What __ a data imputation?
Far far away, beyond the seven hills, there are data scientists, data analysts, consultants who don’t have a single thought whether the data they deal with contains any missing values. Unfortunately, we do have to think about it. A lot… The question everybody strives to answer is how to do it properly, efficiently, and effectively at the same time.
Fortunately, the group consisting of Paulina Przybyłek, Renata Rólkiewicz, Jakub Wiśniewski, and Jakub Pingielski (henceforth Authors) has recently faced the challenge of finding the best imputation methods to solve our problems once for all. Their research was comprehensive, like the results.
Full paper and robust description can be found at Default imputation efficiency comparison
___ methodology
Authors came up with an idea of creating a versatile pipeline to test as many imputation method - classifier - dataset threes as they could. They ended up with almost 500, which is impressive.
What is worth additional noticing is that they didn’t stop at the median / mean kind of imputation methods but also tried more sophisticated ones like missForest or mice.
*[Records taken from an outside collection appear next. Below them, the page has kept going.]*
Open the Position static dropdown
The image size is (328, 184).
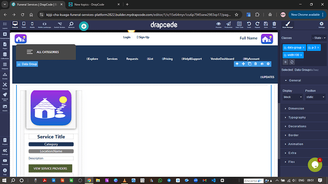click(x=315, y=97)
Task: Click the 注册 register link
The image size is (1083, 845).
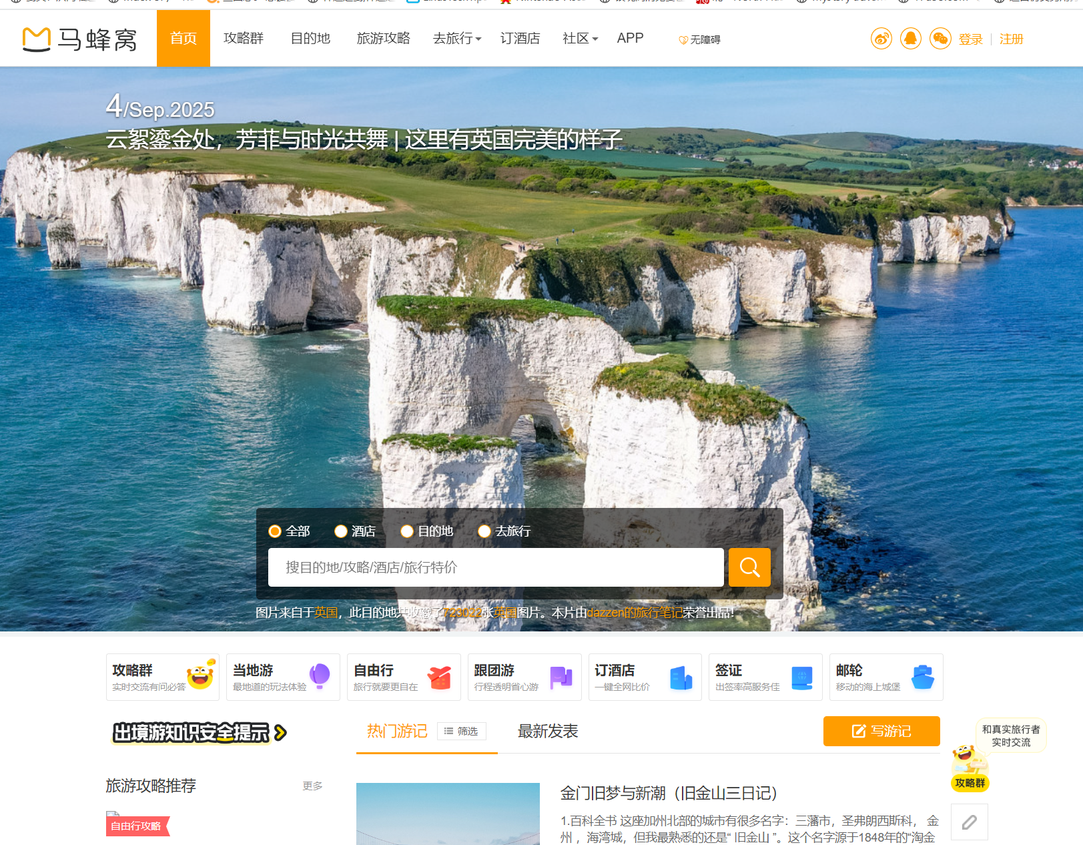Action: point(1011,39)
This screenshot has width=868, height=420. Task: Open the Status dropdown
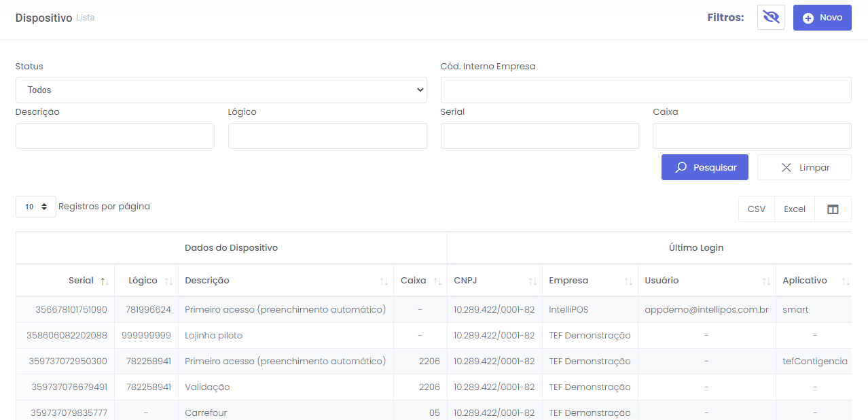click(221, 90)
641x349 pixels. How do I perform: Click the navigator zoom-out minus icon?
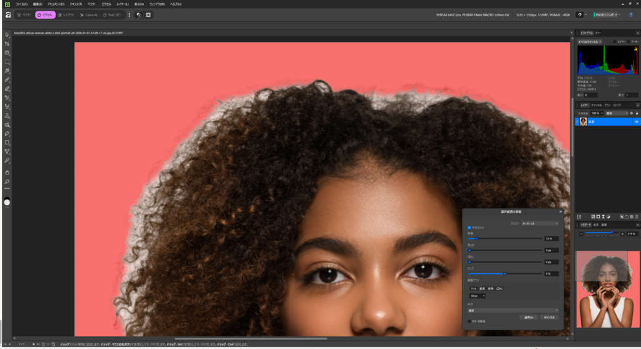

What’s more - Authors didn’t base on one metric and used 4: ROC AUC, Balanced Accuracy, Geometric Mean and Weighted TPR-TNR (sidenote: those metrics are used for slightly different kinds of problems, so their results are going to give a broader image of imputation methods performance).
Although Authors tested only small and medium-size datasets (5K observations isn’t that big) obtained results can be at ease applied broadly.
What ___ the results?
Many conclusions can be driven out of the mentioned research but one takes the first place. What turned out is that simple, basic imputation methods (except harsh column removing) perform the best across datasets and models (even random fill!). Furthermore, the Authors created another contest metric - the time of calculations, which is fair, because imputations taking several hours or days to finish are relatively not usable at all.
No hardcore data scientist is necessary to interpret the above graphics properly. As mentioned, basic imputation methods create presumably the biggest gains compared to final classifiers’ performance.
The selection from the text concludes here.